These options are as a feature list.  There are three possible options
`track_file_format'
     The format for the coefficient files.  By default this is
     `est_binary', currently the only other alternative is `est_ascii'.

`sig_file_format'
     The format for the signal parts of the of the database.  By default
     this is `snd' (Sun's Audio format).  This was choosen as it has
     the smallest header and supports various sample formats.  Any
     format supported by the Edinburgh Speech Tools is allowed.

`sig_sample_format'
     The format for the samples in the signal files.  By default this
     is `mulaw'.  This is suitable when the signal files are LPC
     residuals.  LPC residuals have a much smaller dynamic range that
     plain PCM files.  Because `mulaw' representation is half the size
     (8 bits) of standard PCM files (16bits) this significantly reduces
     the size of the group file while only marginally altering the
     quality of synthesis (and from experiments the effect is not
     perceptible).  However when saving group files where the signals
     are not LPC residuals (e.g.  in PSOLA) using this default `mulaw'
     is not recommended and `short' should probably be used.

UniSyn module selection
=======================

   In a voice selection a UniSyn database may be selected as follows
       (set! UniSyn_module_hooks (list rab_diphone_const_clusters ))

SUPPLIED DATA >>
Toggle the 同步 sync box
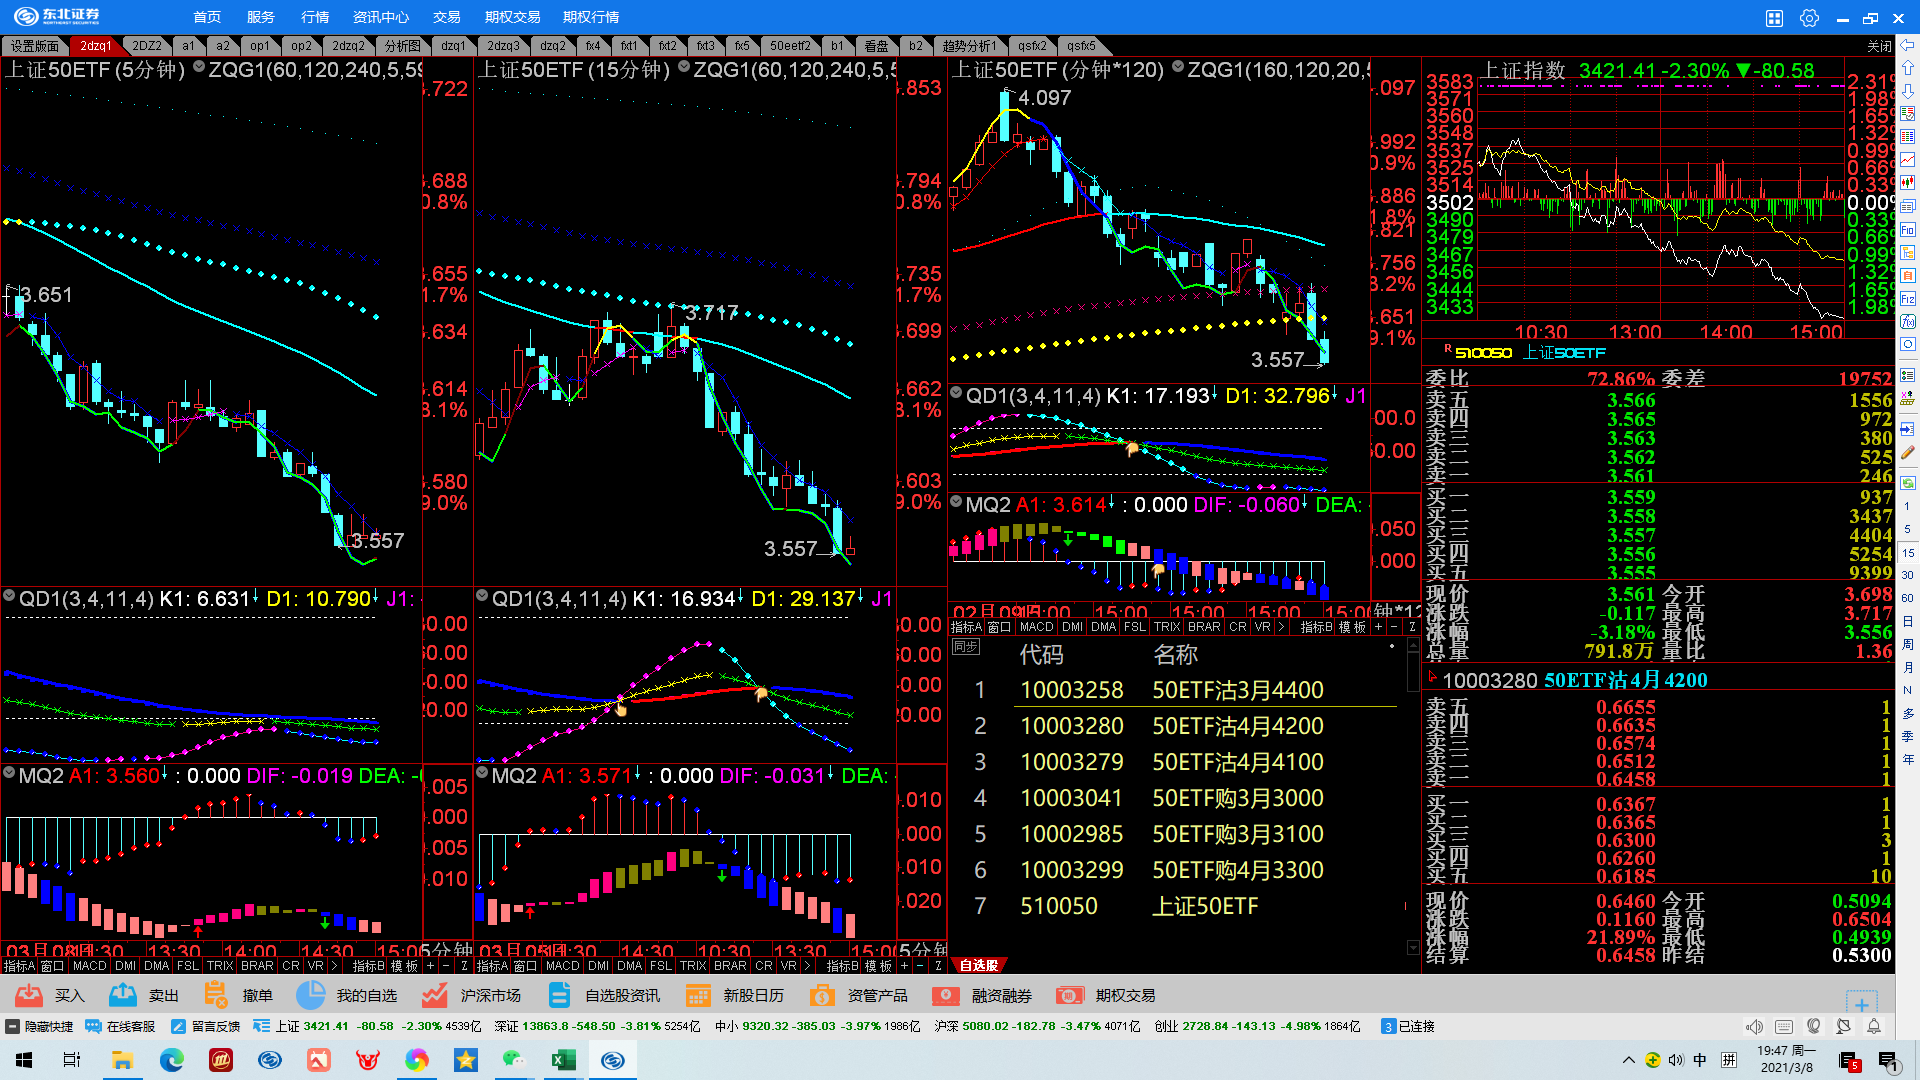The height and width of the screenshot is (1080, 1920). 966,647
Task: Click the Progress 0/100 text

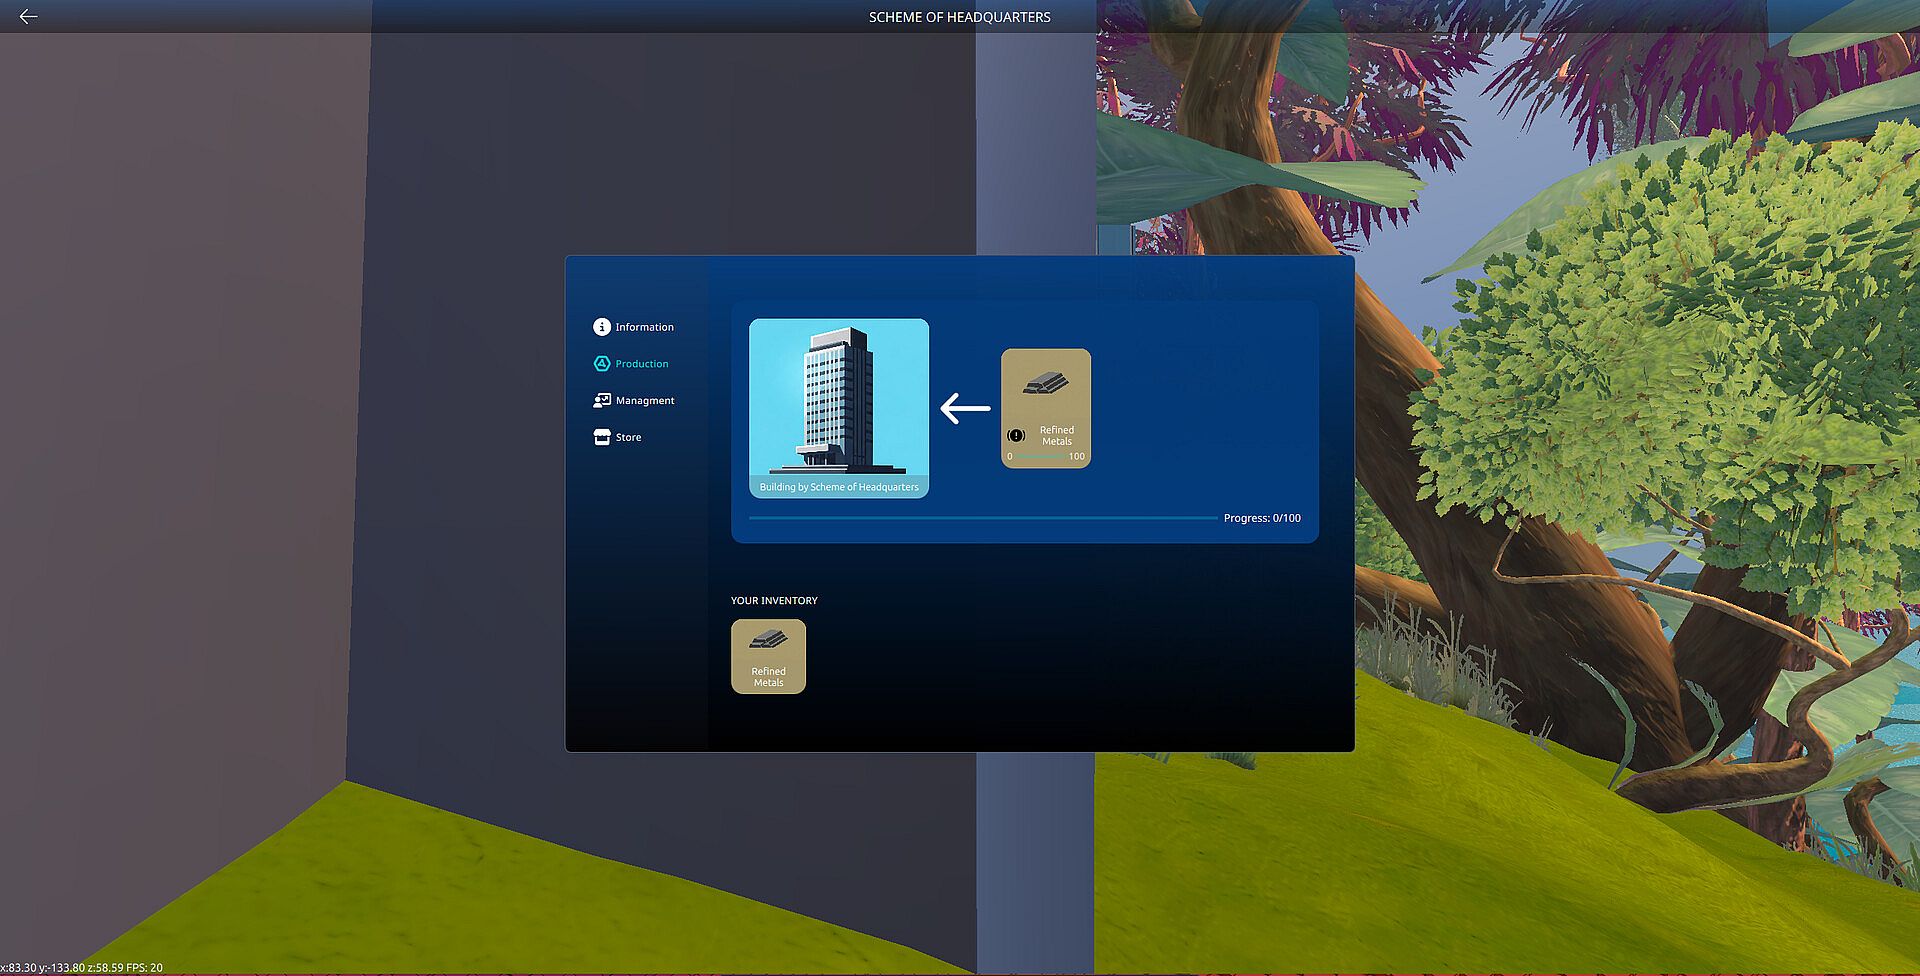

WHAT IS BEING ASKED >>
Answer these questions from the text on database file format options above.
1. What is the default value of `track_file_format'?
2. What is the default format for the signal parts of the database?
3. How many bits does the `mulaw' representation use?

OUTPUT OF THE EXERCISE >>
1. `est_binary'
2. `snd' (Sun's Audio format)
3. 8 bits